• **Task instructions**: Would you please reproduce all the entries word for word, minus the pictures?

• **Records for the task**:
►

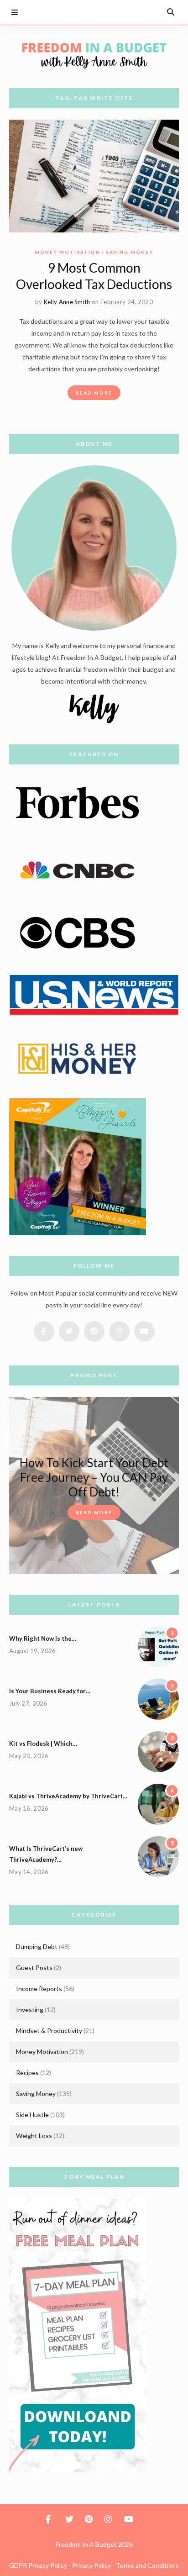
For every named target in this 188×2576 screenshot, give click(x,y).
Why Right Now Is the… (42, 1638)
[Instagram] (134, 11)
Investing (29, 2009)
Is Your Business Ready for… (49, 1691)
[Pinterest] (116, 11)
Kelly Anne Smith (67, 302)
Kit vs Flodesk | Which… (43, 1743)
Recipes (27, 2072)
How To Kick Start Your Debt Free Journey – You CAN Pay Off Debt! (94, 1477)
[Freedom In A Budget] (94, 54)
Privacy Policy (91, 2565)
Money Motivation (67, 252)
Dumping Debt (36, 1946)
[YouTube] (151, 11)
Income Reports (39, 1988)
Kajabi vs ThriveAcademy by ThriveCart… (68, 1796)
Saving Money (129, 252)
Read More (94, 392)
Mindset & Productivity (49, 2030)
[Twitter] (99, 11)
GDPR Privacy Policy (38, 2565)
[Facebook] (82, 11)
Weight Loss (34, 2135)
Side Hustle (32, 2114)
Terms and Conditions (147, 2565)
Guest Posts (34, 1967)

◄

• **Problem solution**:
For every named target in this 188×2576 screenshot, give click(x,y).
Why Right Now Is the… (42, 1638)
[Instagram] (134, 11)
Investing (29, 2009)
Is Your Business Ready for… (49, 1691)
[Pinterest] (116, 11)
Kelly Anne Smith (67, 302)
Kit vs Flodesk | Which… (43, 1743)
Recipes (27, 2072)
How To Kick Start Your Debt Free Journey – You CAN Pay Off Debt! (94, 1477)
[Freedom In A Budget] (94, 54)
Privacy Policy (91, 2565)
Money Motivation (67, 252)
Dumping Debt (36, 1946)
[YouTube] (151, 11)
Income Reports (39, 1988)
Kajabi vs ThriveAcademy by ThriveCart… (68, 1796)
Saving Money (129, 252)
Read More (94, 392)
Mindset & Productivity (49, 2030)
[Twitter] (99, 11)
GDPR Privacy Policy (38, 2565)
[Facebook] (82, 11)
Weight Loss (34, 2135)
Side Hustle (32, 2114)
Terms and Conditions (147, 2565)
Guest Posts (34, 1967)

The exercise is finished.